Lejos observaba el favorito de la patria desangelada, con su talante antisistema, gustaba de desdeñar a sus contrincantes en su tercer intento por conquistar el corazón de la nación y coronar su largo peregrinar por todo el país, que decía conocer como la palma de su mano macuspanense. En los largos años de lucha por su utópica republica amorosa, muchas desventuras padeció, como fue el desafuero patrocinado por el exbotudo “presiChente”, un presunto fraude a manos del etílico y explosivo expresidente Calderón, e incluso su corazón pseudo izquierdoso, se infartó literalmente, por lo que requirió de ser intervenido quirúrgicamente de emergencia para sobrevivir.

La patria, esa fuente de deseo que enloquece a los políticos y también los enriquece, ha padecido a los peores conquistadores desde los tiempos del México colonial.
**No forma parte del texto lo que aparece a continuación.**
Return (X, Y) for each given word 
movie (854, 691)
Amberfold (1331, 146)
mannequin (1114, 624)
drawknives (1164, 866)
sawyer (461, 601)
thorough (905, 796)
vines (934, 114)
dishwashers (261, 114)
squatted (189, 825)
En pleno 2018 otra lucha encarnizada tiene lugar por las mieles de su amor y su presupuesto, que aunque hipotecado en muchos aspectos, aún conserva cuantiosos recursos económicos suficientes para impulsar el desarrollo de sus habitantes o para padecer otro saqueo descomunal como el que protagonizaron la nueva generación de políticos priístas.

Esta “degeneración” de políticos rapaces, demostró con creces lo que parecía imposible, no se podía ser más corrupto y saqueador del erario que sus predecesores. Pero los 258 mil millones de pesos desviados, desaparecidos y triangulados por gobernadores priístas principalmente, demuestran que este grupo de políticos y narco políticos, simplemente no tienen límite, tampoco llenadera, ni progenitora.
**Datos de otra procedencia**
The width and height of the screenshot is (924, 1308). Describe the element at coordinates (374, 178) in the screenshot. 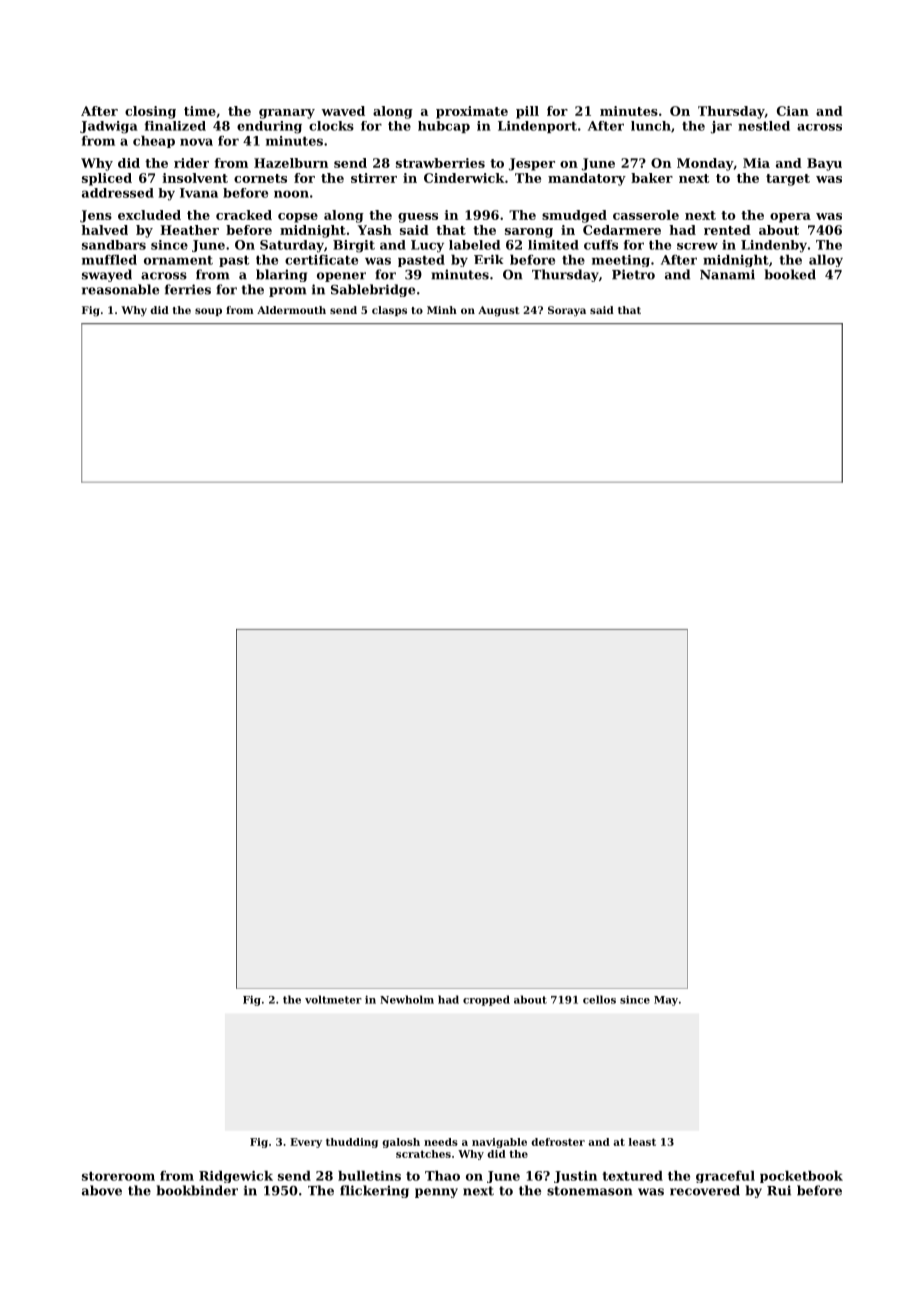

I see `stirrer` at that location.
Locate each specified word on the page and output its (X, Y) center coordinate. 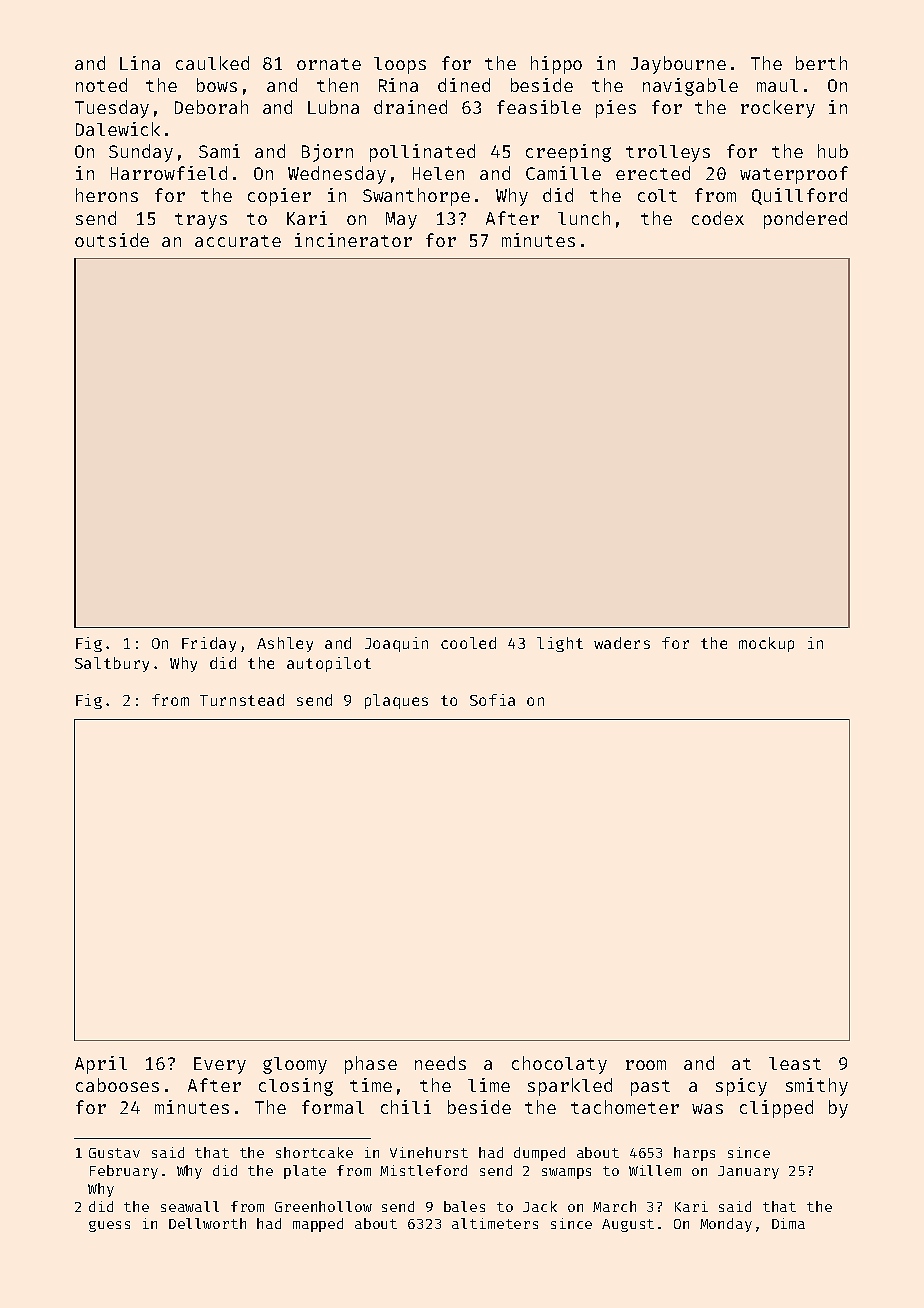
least (795, 1063)
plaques (396, 701)
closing (296, 1087)
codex (718, 218)
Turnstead (242, 700)
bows (217, 85)
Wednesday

En estos tiempos de reconquista de la patria, donde los zalameros retocan sus gallitos populistas en el cabello, limpian sus lentes, dinero e imagen pública, e intentan maquillar las cifras de las finanzas sanas y el vitiligo, los electores observan desconfiados ante otro posible catastrófico ciclo que dejará a la nación violada y saqueada. La única diferencia en este sui géneris proceso es la lucha de todos contra el candidato de MORENA y la lucha encarnizada por lograr el segundo lugar electoral, que asegurará el voto útil, ya sea negociado cupularmente o en la práctica ante la cercanía del final del proceso electoral.

El pretendiente presuntamente sacarificado sería el candidato “Pepe Mid” al ser el representante de lo peor de la casta política del deslavado tricolor. El mismo PRI, la semana pasada, sacrificó a su cómico involuntario, Enrique Ochoa Reza, para calmar un poco la sed de sangre al interior del partidazo, que ve con miedo cómo las estrategias del todo poderoso canciller, Luis Videgaray, junto con lo que queda de la figura zombi del presidente Enrique Peña, encaminan al instituto político a su más grande debacle electoral.

Ricardo Anaya, ese joven brioso que entendió que para lograr conquistar “La Grande 2018” requería de algo más que el trabajo servil a sus “padrinos” y el respeto a las formas de su partido político. Por ello no le tembló la mano en traicionar a sus mentores, exiliar a su única competidora al interior del PAN y sobre todo aliarse en el pragmatismo más puro con lo que quedaba del PRD, para aumentar su fuerza política y electoral.

Este Frankestein político, ninguneado y poco factible en sus inicios, logró por la simple suma aritmética posicionar a Anaya como el candidato más factible para competirle al “Peje-Man”, por el amor electoral de la patria desvencijada. A los excesivos e inútiles generales tricolores, los agarró con pantalones en la mano el crecimiento del frentista Anaya, en el mito genial de las encuestas, pero sobre todo, pusieron el grito en el cielo cuando se rompió el techo de crecimiento del puntero electoral. Sumado a la estrategia pésima desde la oficina de la presidencia de buscar dinamitar la campaña de Anaya para arrebatarle el segundo lugar (utilizando a las instituciones de justicia en forma partidista) lo que resultó un auténtico balazo en el pie para ambas candidaturas.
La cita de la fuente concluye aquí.